Trump pronto podría perder a su mejor amigo en Europa

Cuando el vicepresidente J.D. Vance acercó el teléfono al micrófono, pareció por un instante que su jefe no contestaría. Pero al segundo intento, y tras unos cuantos timbres, logró comunicarse con Donald Trump.

En defensa del presidente, cabe decir que tenía muchas cosas en la cabeza, ya que horas antes había amenazado con destruir “toda una civilización” en Irán. Esa crisis parecía estar a años luz del MTK Sportpark de Budapest, donde miles de húngaros se habían reunido para celebrar el “Día de la Amistad Húngaro-Estadounidense”.

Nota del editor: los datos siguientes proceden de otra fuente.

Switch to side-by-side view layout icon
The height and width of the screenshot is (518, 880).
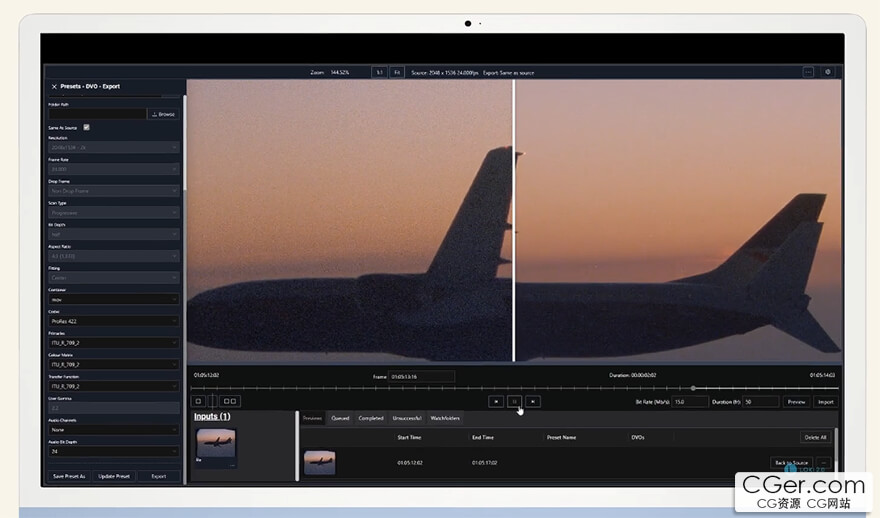click(x=230, y=401)
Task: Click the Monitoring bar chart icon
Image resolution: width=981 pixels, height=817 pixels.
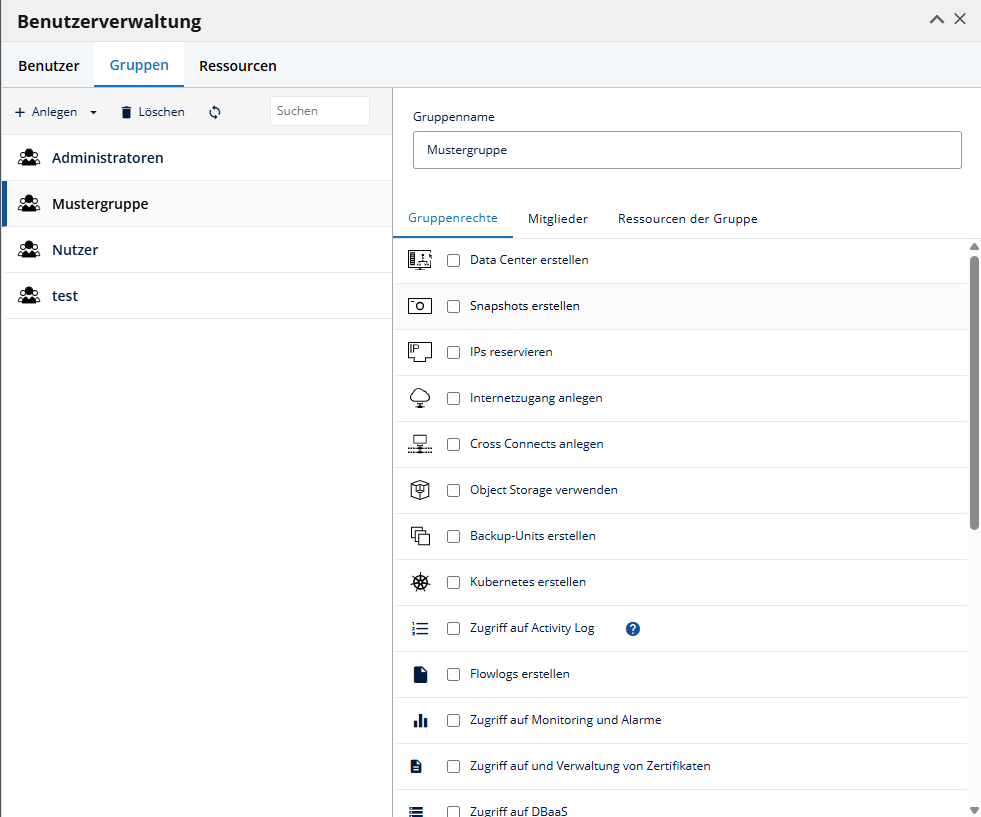Action: [x=420, y=721]

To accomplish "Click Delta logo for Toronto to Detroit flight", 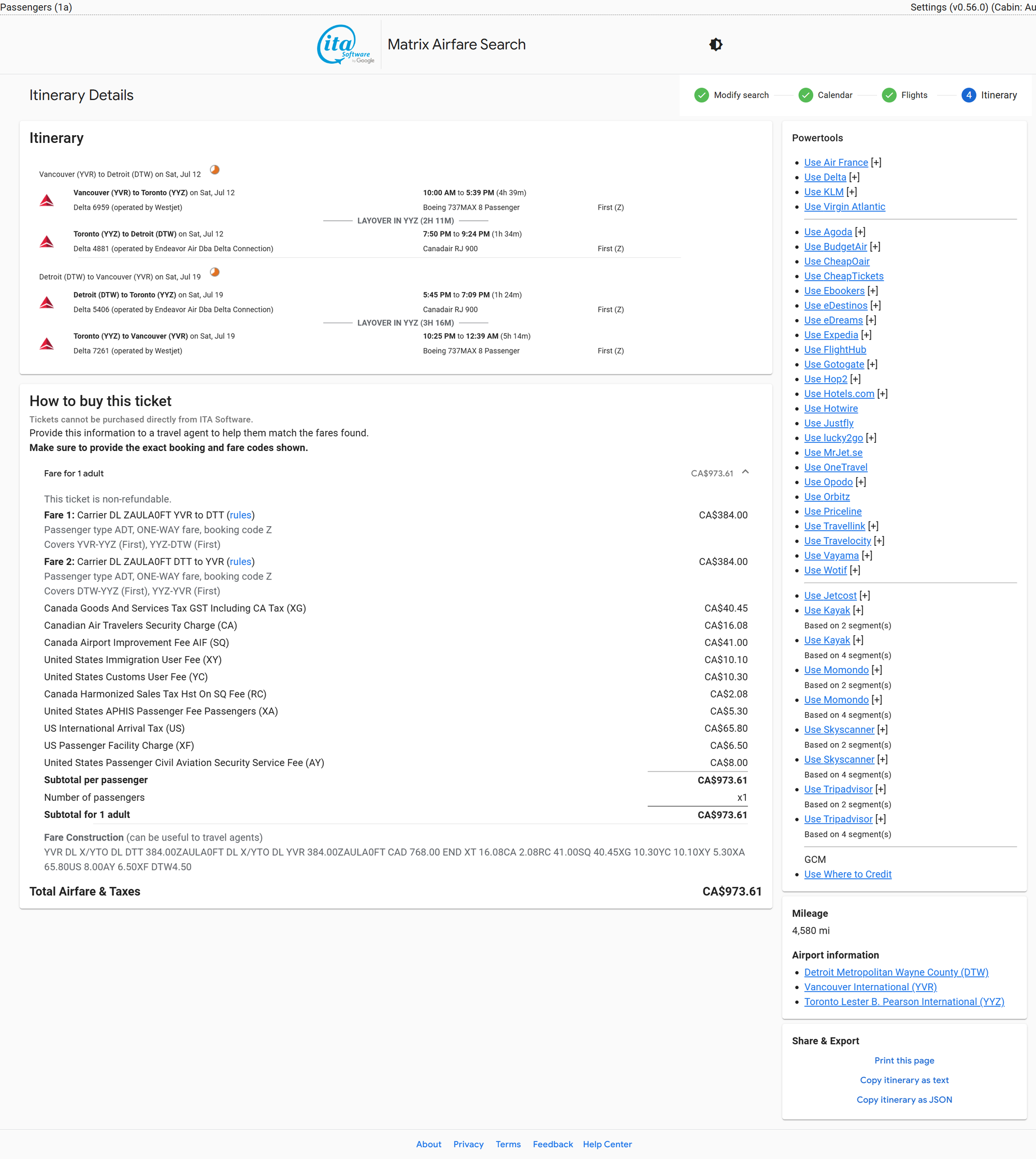I will pos(47,241).
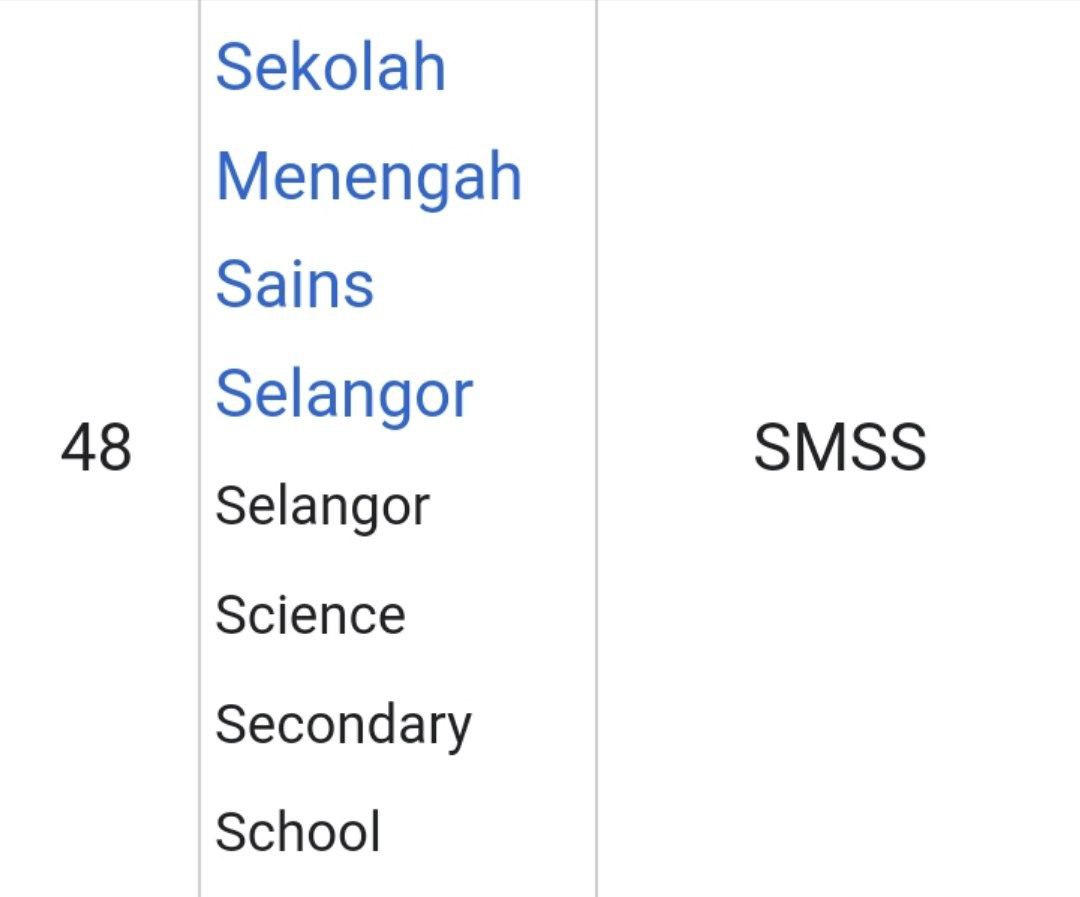Click the blue 'Menengah' link text
1080x897 pixels.
(x=368, y=177)
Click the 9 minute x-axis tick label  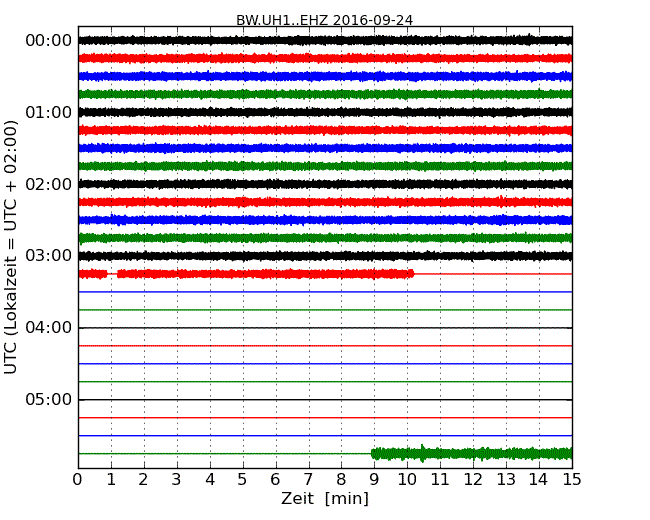pos(374,479)

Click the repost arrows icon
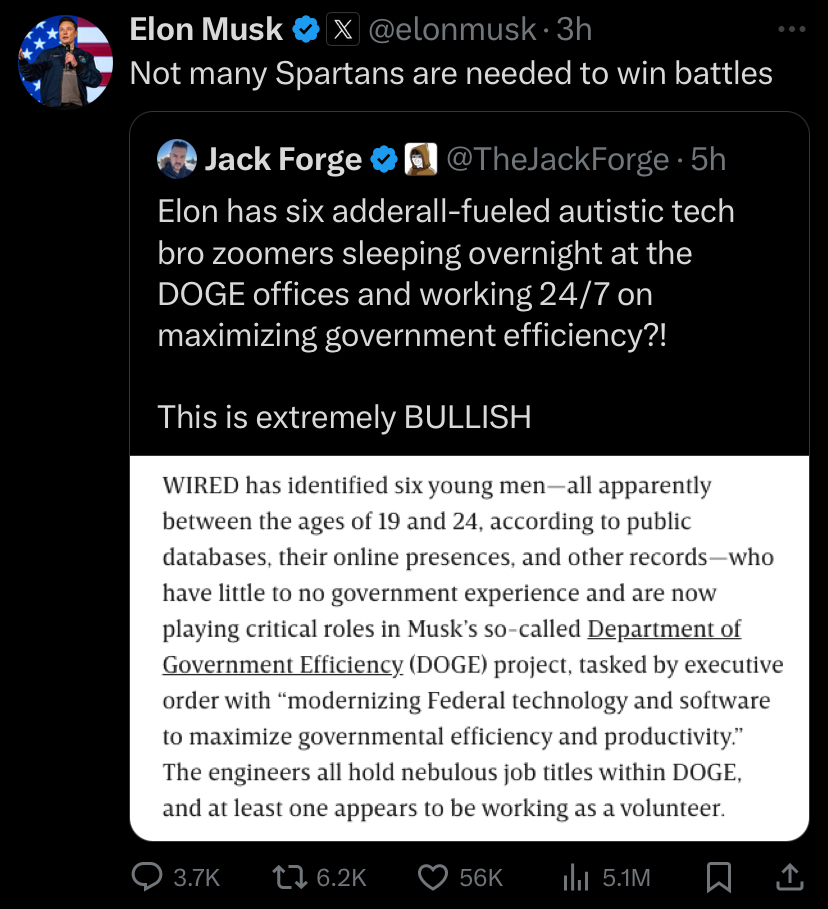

Presentado como una celebración de la amistad entre las dos naciones, el día en realidad giró en torno a la amistad entre Trump y Victor Orbán, el primer ministro populista de Hungría, un ídolo del movimiento MAGA que va por detrás en las encuestas de cara a las elecciones parlamentarias de este fin de semana.

En una visita a Budapest en febrero, el secretario de Estado Marco Rubio recalcó que “el éxito de Hungría es nuestro éxito”. A primera vista, no queda claro por qué el “éxito” de la Hungría de Orbán —considerada la más corrupta, la menos libre y una de las más pobres de la Unión Europea— debería tener alguna relación con el “éxito” de Estados Unidos.

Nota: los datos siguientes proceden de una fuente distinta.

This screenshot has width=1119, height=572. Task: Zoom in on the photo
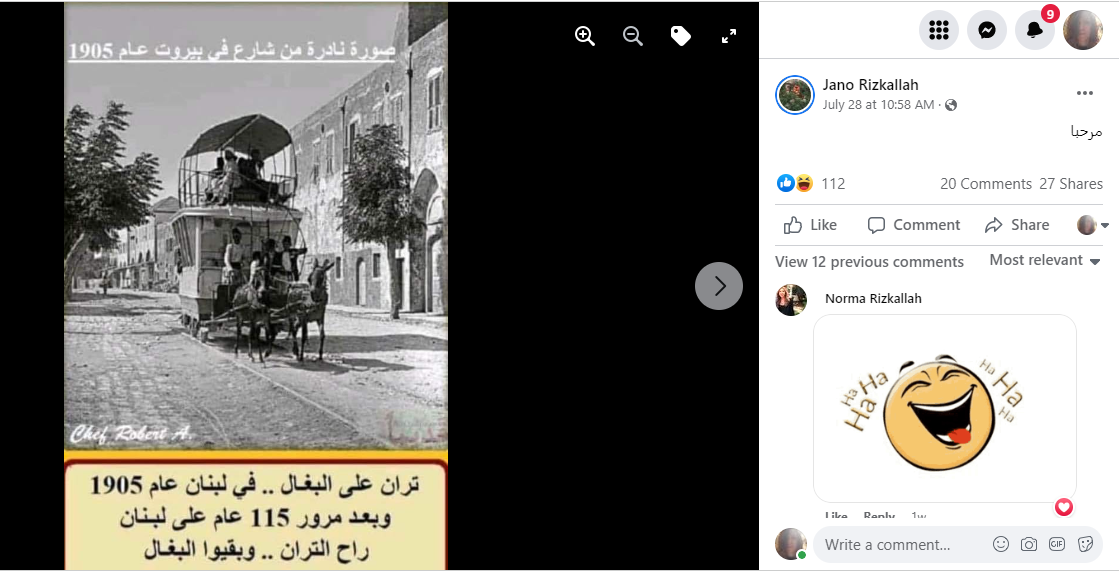(584, 36)
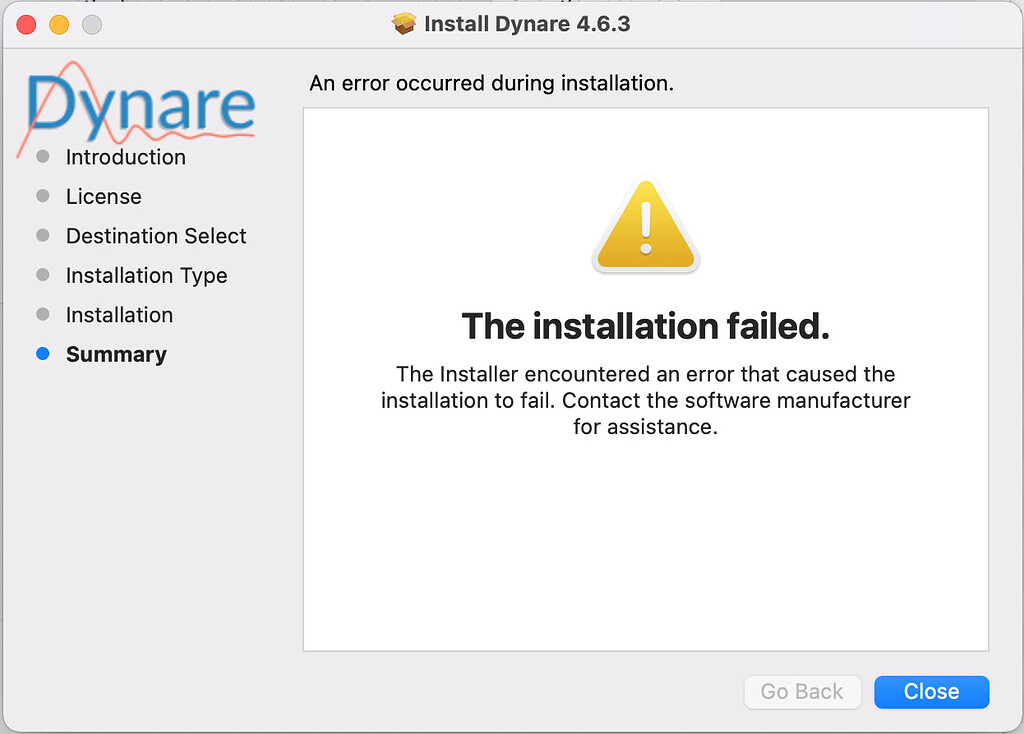1024x734 pixels.
Task: Select the Destination Select step
Action: click(x=156, y=236)

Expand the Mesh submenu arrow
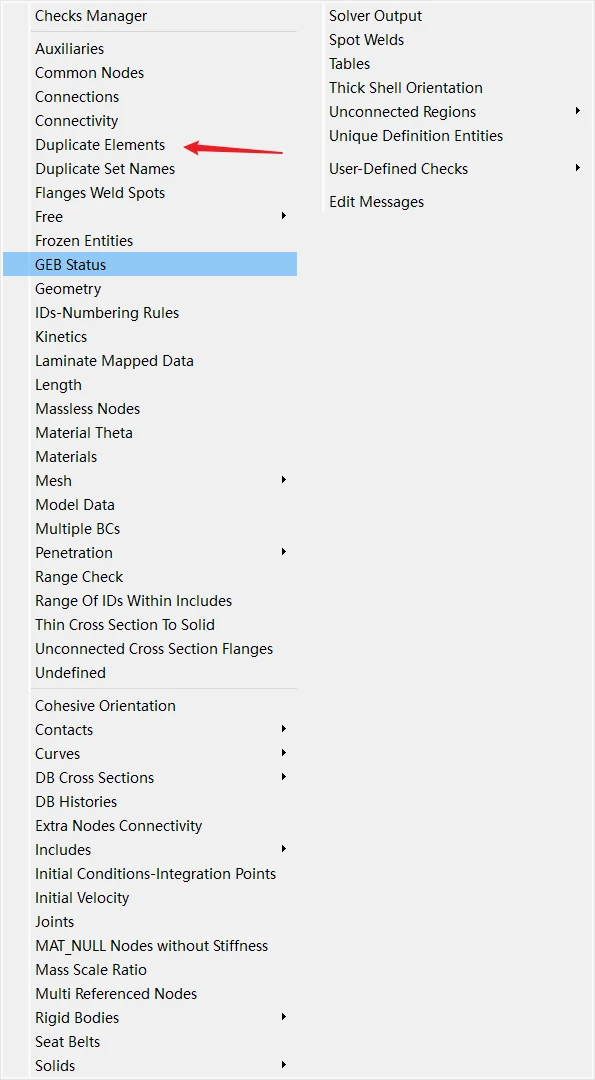(284, 480)
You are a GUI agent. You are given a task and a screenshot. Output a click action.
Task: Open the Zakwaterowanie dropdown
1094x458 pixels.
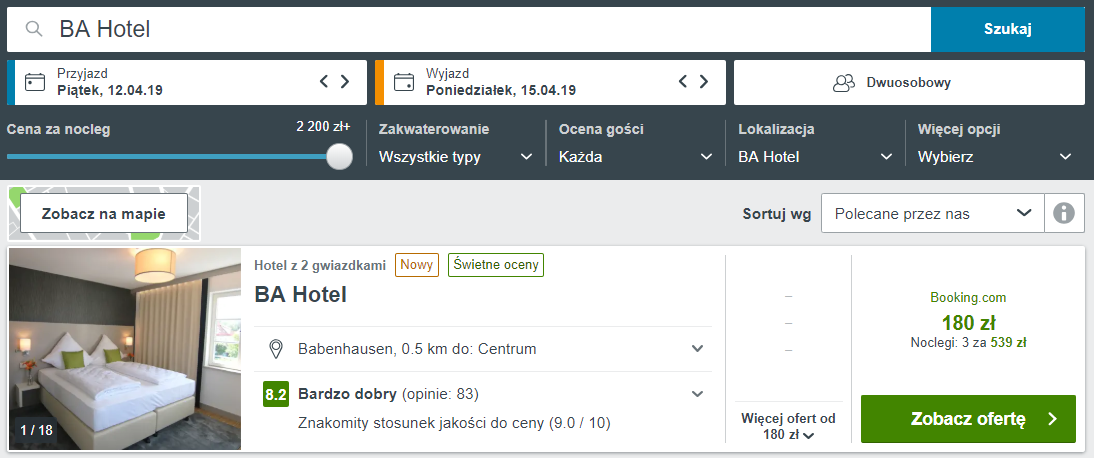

Pero para Ivan Krastev, politólogo búlgaro que conoce a Orbán desde la década de 1990, la situación no es tan extraña. Durante sus 16 años en el cargo, Orbán ha convertido a Hungría en el centro intelectual, institucional y financiero de la derecha europea, afirmó Krastev.

La administración Trump considera a Orbán y la infraestructura ideológica que ha construido fundamentales para su estrategia de crear una Europa más afín, es decir, contraria a la ideología woke, a los ecologistas y a la inmigración.

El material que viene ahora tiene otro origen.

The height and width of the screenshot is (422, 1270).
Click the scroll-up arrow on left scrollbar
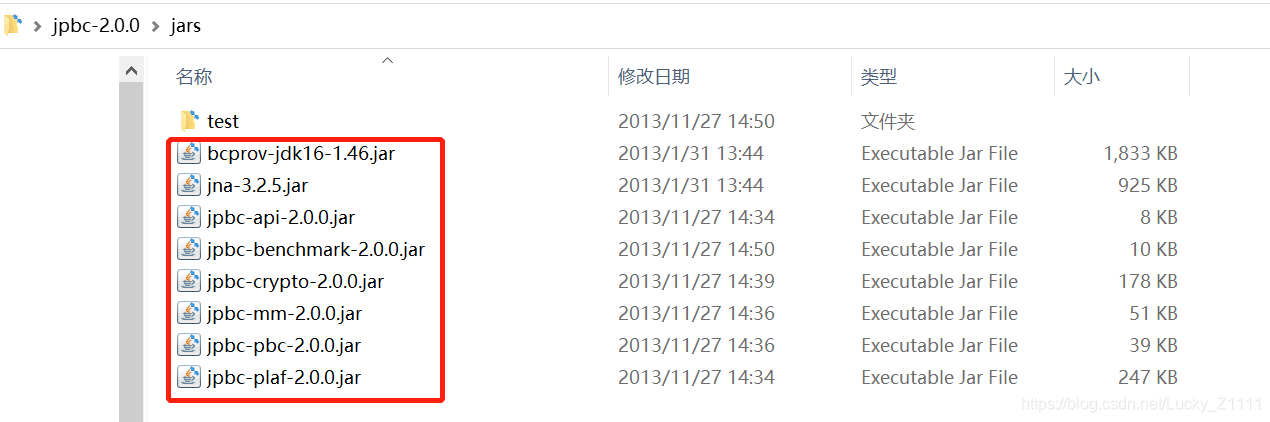pos(131,71)
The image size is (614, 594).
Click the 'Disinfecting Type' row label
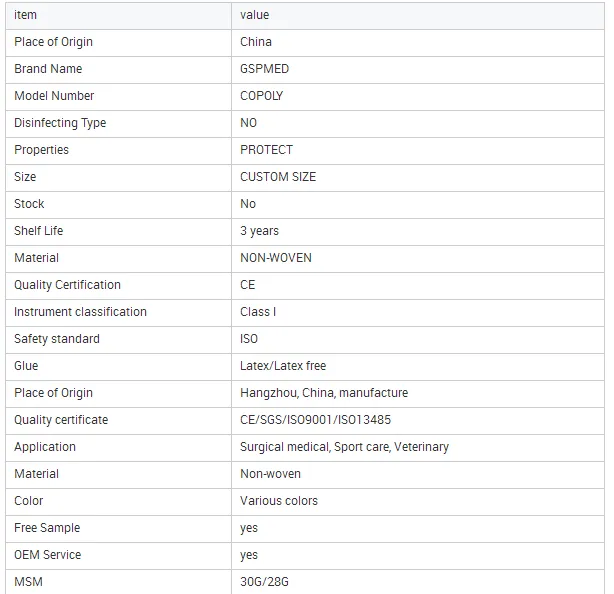(60, 123)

“Esta administración estadounidense cree que hay una revolución trumpiana, que esta revolución trumpiana está llegando a Europa y que Europa está tan solo un ciclo electoral por detrás de Estados Unidos”, declaró a CNN Krastev, presidente del Centro de Estrategias Liberales en Sofía, Bulgaria.

El partido opositor Tisza, liderado por Péter Magyar, ha mantenido una ventaja de dos dígitos sobre el partido Fidesz de Orbán en la mayoría de las encuestas durante más de un año.

Magyar, un leal a Orbán convertido en su adversario, se ha mantenido al margen del terreno predilecto del primer ministro, la política exterior, y se ha centrado en cambio en cuestiones cotidianas como la corrupción, la sanidad y la economía familiar.

Para los húngaros, las elecciones podrían ofrecer la oportunidad de vislumbrar un futuro sin Orbán.

Pero sus efectos podrían sentirse mucho más lejos. “Si Orbán pierde —el hombre que simboliza la fuerza de la extrema derecha—, esto tendrá un impacto psicológico tremendo”, afirmó Krastev.